> Passage given:
Marilyn and the Hollywood Beach Beauties

Several photos of Marilyn are featured in Hollywood Beach Beauties, a new book from David Wills (author of MM: Metamorphosis and Marilyn in the Flash.) Eagle-eyed fans will know that the back cover photo, as shown above – taken by Laszlo Willinger circa 1951-52 – has been colorized (by Olga Shimina), as other photos from the same session show that Marilyn’s two-piece wasn’t red.

 

In an interview with Stephanie Nolasco for Fox News, David Wills shared his thoughts on the ultimate California girl:

“I don’t know if she thought much about it at the time, because I know later in her career she didn’t want to be associated with that, but it certainly helped her get a lot of attention. You look back as early as 1945 and she was posing in bathing suits.

Then at a certain time, she didn’t want to do that anymore… So for the last 10 years of her life, you rarely saw her posing in bathing suits. Only a few occasions, like the ones taken by Sam Shaw, which are in the book … But professionally at some point, she just stopped.”

Switched On: Marilyn in the Sixties

This photo of Marilyn boarding a Pan-Am flight to Mexico City at Miami International Airport on February 21, 1962 is published in a new book, Switched On: Women Who Revolutionised Style in the 60s, by David Wills, author of MM: Metamorphosis and Marilyn in the Flash.

> Listing:
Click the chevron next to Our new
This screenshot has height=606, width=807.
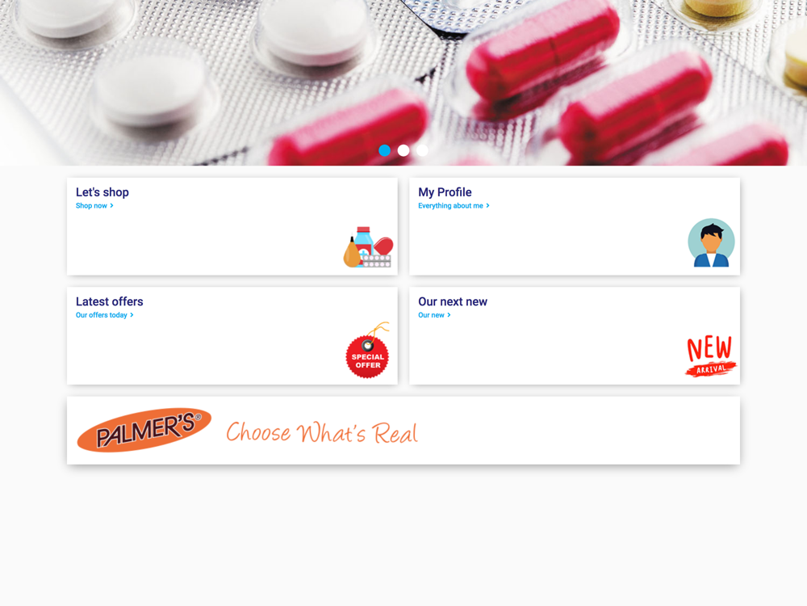point(449,315)
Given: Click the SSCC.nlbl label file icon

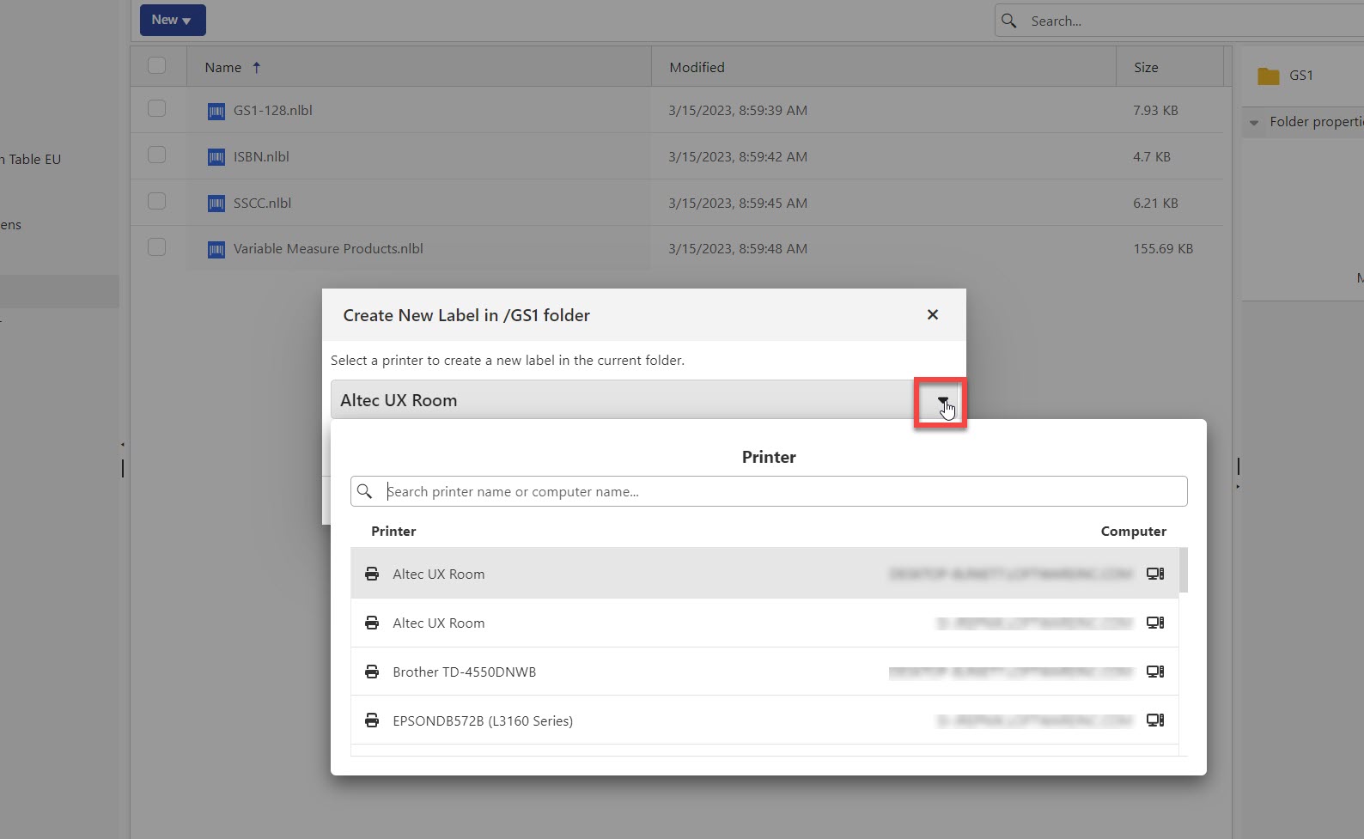Looking at the screenshot, I should (x=216, y=204).
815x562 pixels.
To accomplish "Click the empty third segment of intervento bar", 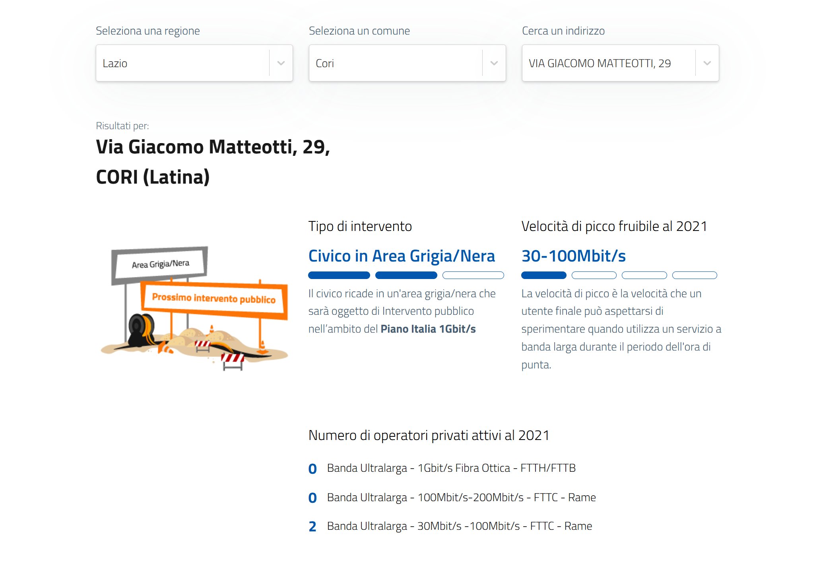I will tap(473, 275).
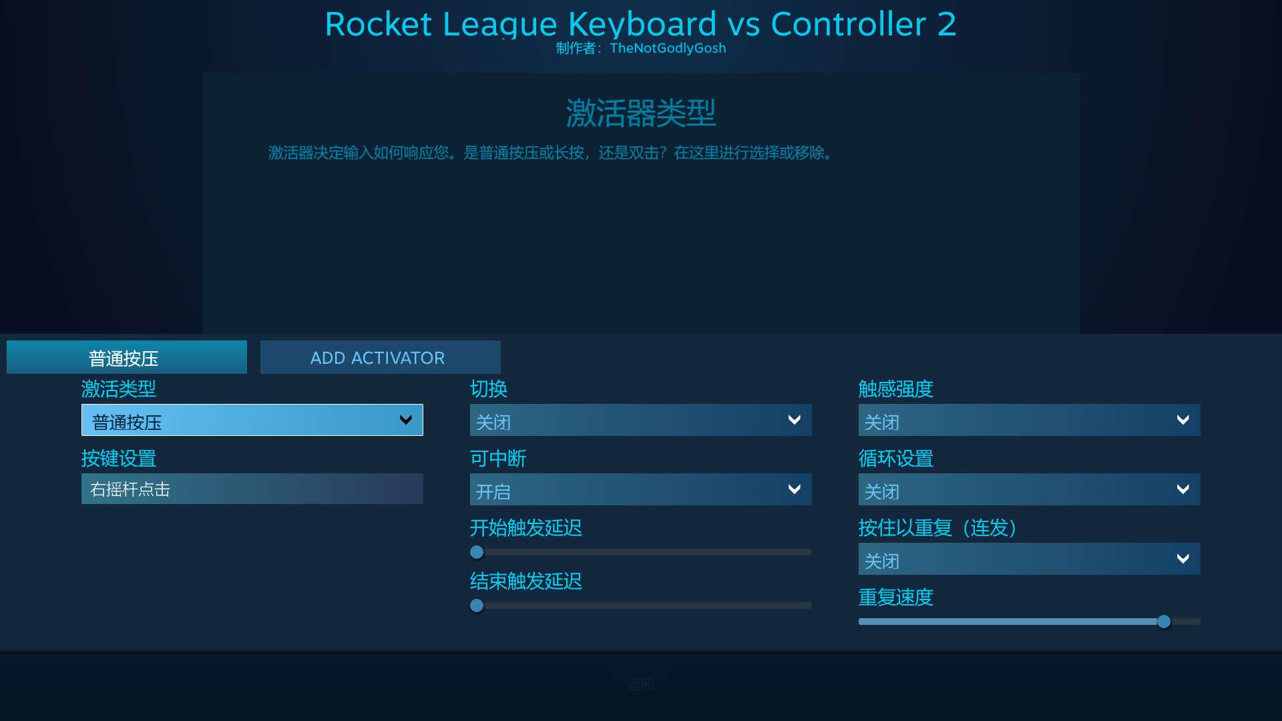
Task: Expand the 按住以重复（连发） dropdown
Action: (x=1029, y=559)
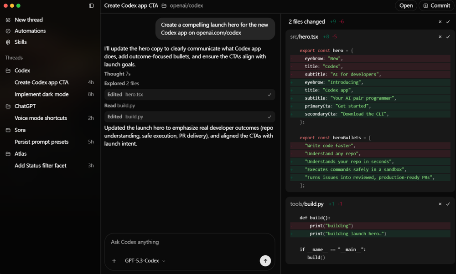Image resolution: width=456 pixels, height=274 pixels.
Task: Select the Implement dark mode thread
Action: pos(41,94)
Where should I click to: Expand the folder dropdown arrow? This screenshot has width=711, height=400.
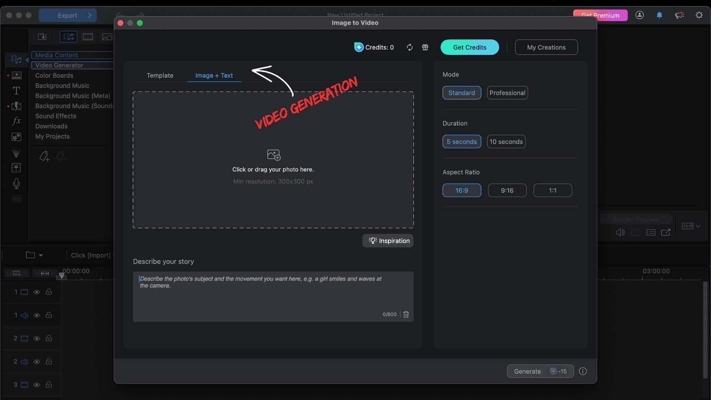(x=41, y=256)
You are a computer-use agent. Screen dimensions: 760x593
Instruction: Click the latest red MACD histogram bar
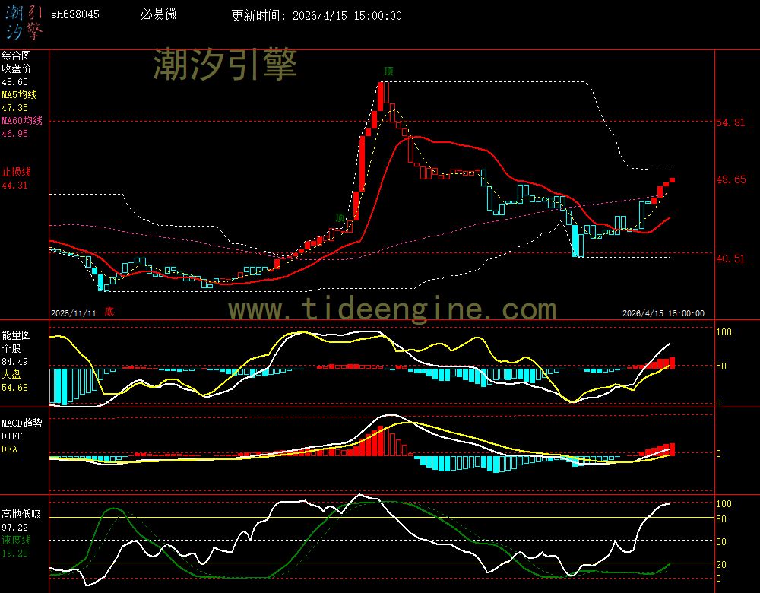tap(672, 449)
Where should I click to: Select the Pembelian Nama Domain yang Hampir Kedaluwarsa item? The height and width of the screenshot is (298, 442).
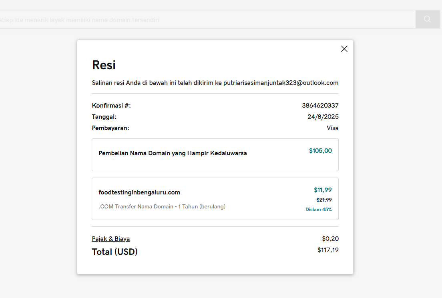click(x=173, y=153)
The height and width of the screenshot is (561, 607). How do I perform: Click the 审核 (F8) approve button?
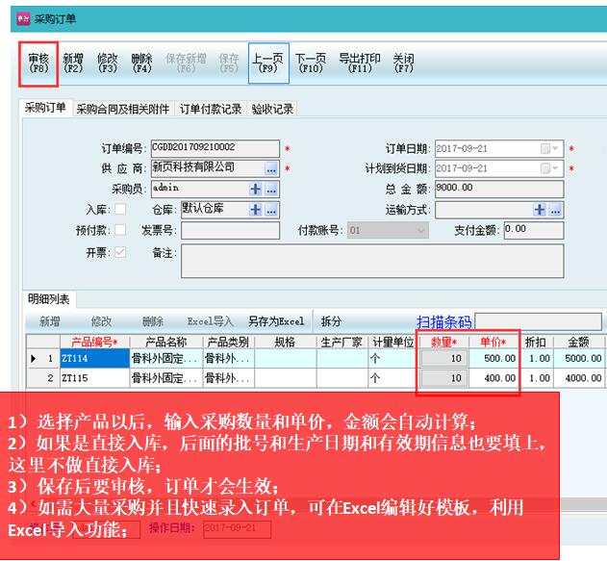[38, 63]
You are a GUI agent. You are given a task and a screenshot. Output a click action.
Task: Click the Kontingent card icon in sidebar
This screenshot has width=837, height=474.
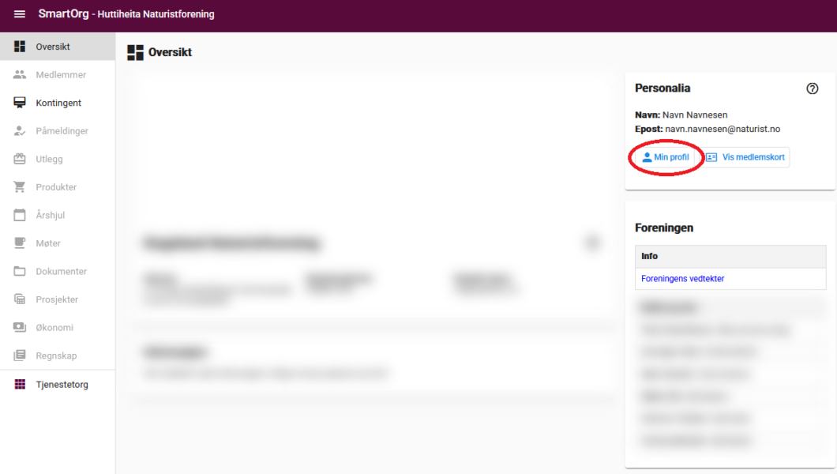point(20,103)
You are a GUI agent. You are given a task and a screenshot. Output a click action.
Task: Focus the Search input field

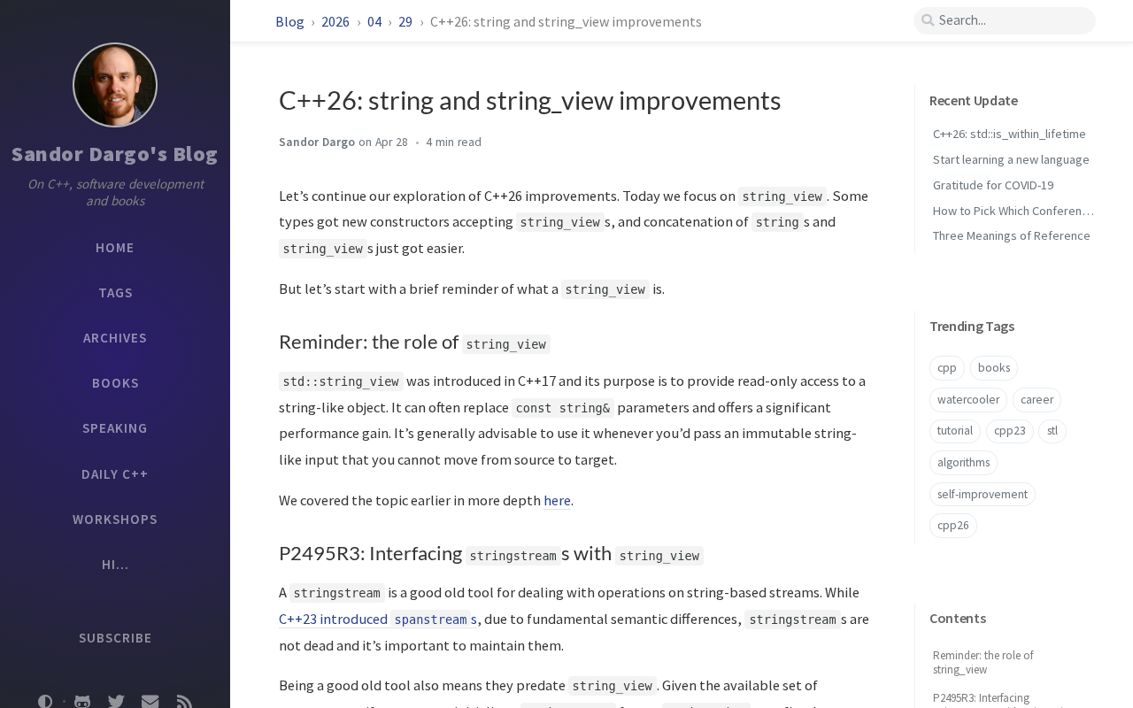coord(1005,20)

> Written tasks:
1. Rewrite the stretch of the Marilyn book post from "Switched On: Marilyn" through "Wills, author of MM: Metamorphosis and Marilyn in the Flash.", changing "Pan-Am" to "Pan American".
2. According to the Marilyn book post, who colorized the back cover photo of Hollywood Beach Beauties?

> Solution set:
1.
Switched On: Marilyn in the Sixties

This photo of Marilyn boarding a Pan American flight to Mexico City at Miami International Airport on February 21, 1962 is published in a new book, Switched On: Women Who Revolutionised Style in the 60s, by David Wills, author of MM: Metamorphosis and Marilyn in the Flash.

2. Olga Shimina